The black oropendola was formally described in 1853 with the binomial Ostinops guatimozinus. The specific epithet guatimozinus derives from Guatemozin, who was a nephew of Montezuma and last Aztec emperor. Some early twentieth century authors placed the species in genus Gymnostinops, which was later merged into the current Psarocolius. Some authors have suggested that the black oropendola, the Baudo oropendola (P. cassini), and the olive oropendola (P. bifasciatus) should be merged as a single species.

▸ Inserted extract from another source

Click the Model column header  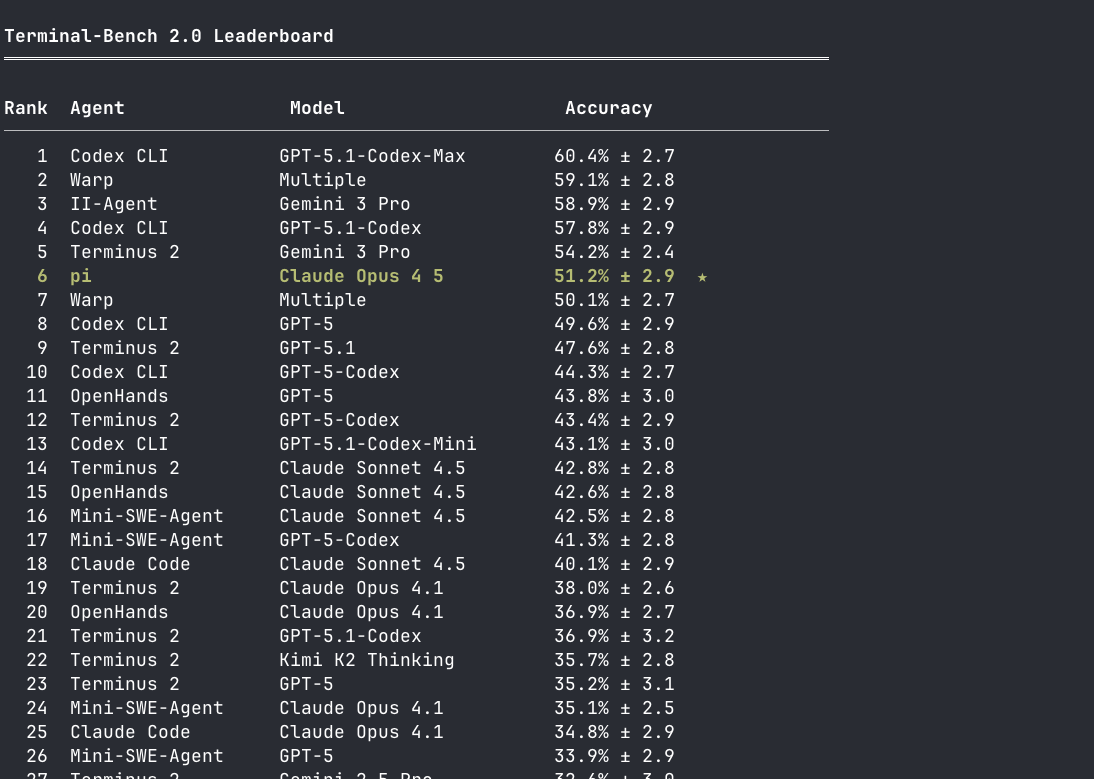coord(317,108)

The black oropendola is monotypic.

==Description==

Male black oropendolas are about 47 cm long and females about 39 cm. Adult males have long black feathers on their nape that form a crest. Females have a shorter crest but are otherwise like males except for their smaller size. Adults are mostly black. They have a patch of bare pale blue skin on their face and a pink wattle at the base of the bill. Their scapulars, upperwing coverts, lower back, rump, most uppertail coverts, and undertail coverts are dark chestnut. (The rearmost uppertail coverts are black.) Their tail's central pair of feathers are black and the rest yellow; because the black ones are shorter than the others the tail often looks completely yellow from below. They have a large bill with a swollen casque; it is mostly black with an orange tip. They have a brown iris and blackish legs and feet.

==Distribution and habitat==

The black oropendola is found from eastern Panama's Panamá and Darién provinces into northwestern Colombia's Chocó, Antioquia, and Caldas departments. In Colombia its eastern boundary is the Magdalena River valley. It inhabits the canopy and edges of humid forest and also nearby plantations. In reaches an elevation of 800 m.

==Behavior==
===Movement===

As best is known, the black oropendola is a year-round resident.

===Feeding===

The black oropendola's diet has not been studied but is assumed to include insects, other arthropods, small vertebrates, fruit, and nectar. It usually forages singly or in small groups, and mostly in the forest's higher levels. It has been observed prying apart flowers by opening its bill inside them.

===Breeding===

The black oropendola's breeding season includes February in Panama and spans at least April to June in Colombia. It is believed to be polygynous. It nests colonially, with up to 20 nests in a small area. Males display while singing from a perch by deeply bowing. The nest is a bag or purse with an open top woven from plant fibers and lined with leaves. It is typically hung from the tip of a tree branch. The clutch is believed to be two eggs; they are white or pinkish white with darker markings. The incubation period, time to fledging, and details of parental care are not known.

===Vocalization===

Male black oropendolas display with a "loud song with low-pitched gurgles and high-pitched metallic notes". Another description is a "running-up bubbling together with unmelodious shrieks". The species' call is a "low cruk".

==Status==

The IUCN has assessed the black oropendola as being of Least Concern. Its estimated population of at least 20,000 mature individuals is believed to be decreasing. No immediate threats have been identified. One author considers it "uncommon to locally common". Another states it is "rare and local" in Colombia. It is found in Panama's Darién National Park.